- _GIVEN REQUEST_
In the material below, rewrite the part that opens with the line containing "I will 453,22." and closes with the line containing "pos(766,148)", replacing "dropdown" with "menu" and leaving everything else unchanged.

======== EXTRACTED DATA

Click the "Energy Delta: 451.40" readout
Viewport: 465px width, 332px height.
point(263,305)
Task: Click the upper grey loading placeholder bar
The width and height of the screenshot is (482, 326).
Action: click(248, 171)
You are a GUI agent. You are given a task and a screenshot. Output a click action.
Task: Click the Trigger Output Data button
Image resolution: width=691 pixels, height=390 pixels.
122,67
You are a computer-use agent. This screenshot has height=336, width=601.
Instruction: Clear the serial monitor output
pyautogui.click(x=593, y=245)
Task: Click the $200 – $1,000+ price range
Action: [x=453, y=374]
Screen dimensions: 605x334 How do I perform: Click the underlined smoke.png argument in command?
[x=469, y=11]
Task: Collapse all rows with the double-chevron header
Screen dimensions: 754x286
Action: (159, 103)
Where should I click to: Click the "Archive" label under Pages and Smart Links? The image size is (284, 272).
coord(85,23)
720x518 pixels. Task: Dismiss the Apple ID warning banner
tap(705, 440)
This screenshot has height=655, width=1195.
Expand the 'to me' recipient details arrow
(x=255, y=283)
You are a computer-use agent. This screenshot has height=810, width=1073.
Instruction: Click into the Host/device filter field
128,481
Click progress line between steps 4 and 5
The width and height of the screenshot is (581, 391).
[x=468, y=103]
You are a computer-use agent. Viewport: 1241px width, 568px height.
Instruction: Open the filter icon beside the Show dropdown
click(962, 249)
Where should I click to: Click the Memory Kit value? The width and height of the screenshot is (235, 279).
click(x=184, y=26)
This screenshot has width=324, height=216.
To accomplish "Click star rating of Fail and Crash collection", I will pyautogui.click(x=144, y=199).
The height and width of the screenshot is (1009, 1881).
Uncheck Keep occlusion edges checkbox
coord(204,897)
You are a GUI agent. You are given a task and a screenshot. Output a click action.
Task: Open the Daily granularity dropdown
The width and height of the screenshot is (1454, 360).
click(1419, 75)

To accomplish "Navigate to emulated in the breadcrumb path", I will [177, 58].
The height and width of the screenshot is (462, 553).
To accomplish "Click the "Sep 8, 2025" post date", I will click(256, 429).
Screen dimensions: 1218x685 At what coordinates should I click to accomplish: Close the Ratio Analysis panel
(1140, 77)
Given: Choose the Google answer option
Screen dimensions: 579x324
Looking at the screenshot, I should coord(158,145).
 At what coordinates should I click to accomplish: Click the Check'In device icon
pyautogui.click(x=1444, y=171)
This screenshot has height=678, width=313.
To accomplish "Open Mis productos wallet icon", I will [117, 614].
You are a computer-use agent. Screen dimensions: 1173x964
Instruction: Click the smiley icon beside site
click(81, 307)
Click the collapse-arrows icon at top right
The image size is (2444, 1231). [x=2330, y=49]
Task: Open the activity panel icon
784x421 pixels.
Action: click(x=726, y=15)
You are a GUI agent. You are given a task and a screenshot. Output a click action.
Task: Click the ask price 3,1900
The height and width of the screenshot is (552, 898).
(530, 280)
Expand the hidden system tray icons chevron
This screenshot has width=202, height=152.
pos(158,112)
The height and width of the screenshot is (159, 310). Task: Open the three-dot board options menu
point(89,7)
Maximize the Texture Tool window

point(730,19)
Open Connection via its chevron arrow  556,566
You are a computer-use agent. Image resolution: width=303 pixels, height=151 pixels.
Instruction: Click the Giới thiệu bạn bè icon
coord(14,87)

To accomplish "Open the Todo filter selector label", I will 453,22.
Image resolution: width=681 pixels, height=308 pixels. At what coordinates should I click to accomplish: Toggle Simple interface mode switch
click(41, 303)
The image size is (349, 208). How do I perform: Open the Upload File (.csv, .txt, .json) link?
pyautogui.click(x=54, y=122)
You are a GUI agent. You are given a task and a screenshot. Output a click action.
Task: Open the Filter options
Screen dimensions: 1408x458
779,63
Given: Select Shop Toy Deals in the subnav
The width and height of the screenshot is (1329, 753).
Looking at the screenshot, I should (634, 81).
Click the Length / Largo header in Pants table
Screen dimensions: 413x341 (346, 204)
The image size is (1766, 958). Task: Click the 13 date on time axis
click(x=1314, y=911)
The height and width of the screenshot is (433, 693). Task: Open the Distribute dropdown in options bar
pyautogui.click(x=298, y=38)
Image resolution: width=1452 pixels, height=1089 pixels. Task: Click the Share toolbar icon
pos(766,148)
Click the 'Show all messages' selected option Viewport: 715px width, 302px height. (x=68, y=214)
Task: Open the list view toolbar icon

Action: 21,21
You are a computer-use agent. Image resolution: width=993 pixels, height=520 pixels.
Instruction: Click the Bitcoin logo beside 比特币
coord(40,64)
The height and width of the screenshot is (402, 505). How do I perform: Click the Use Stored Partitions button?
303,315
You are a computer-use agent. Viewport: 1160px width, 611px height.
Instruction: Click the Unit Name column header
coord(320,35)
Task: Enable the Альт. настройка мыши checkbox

================

- _EXPECTED ANSWER_
To accomplish "Open the Todo filter selector label", I will 453,22.
Image resolution: width=681 pixels, height=308 pixels. At what coordinates should I click to accomplish: Toggle Simple interface mode switch
click(41, 303)
The image size is (349, 208). How do I perform: Open the Upload File (.csv, .txt, .json) link?
pyautogui.click(x=54, y=122)
You are a GUI agent. You are given a task and a screenshot. Output a click action.
Task: Open the Filter options
Screen dimensions: 1408x458
779,63
Given: Select Shop Toy Deals in the subnav
The width and height of the screenshot is (1329, 753).
Looking at the screenshot, I should (634, 81).
Click the Length / Largo header in Pants table
Screen dimensions: 413x341 (346, 204)
The image size is (1766, 958). Task: Click the 13 date on time axis
click(x=1314, y=911)
The height and width of the screenshot is (433, 693). Task: Open the Distribute menu in options bar
pyautogui.click(x=298, y=38)
Image resolution: width=1452 pixels, height=1089 pixels. Task: Click the Share toolbar icon
pos(766,148)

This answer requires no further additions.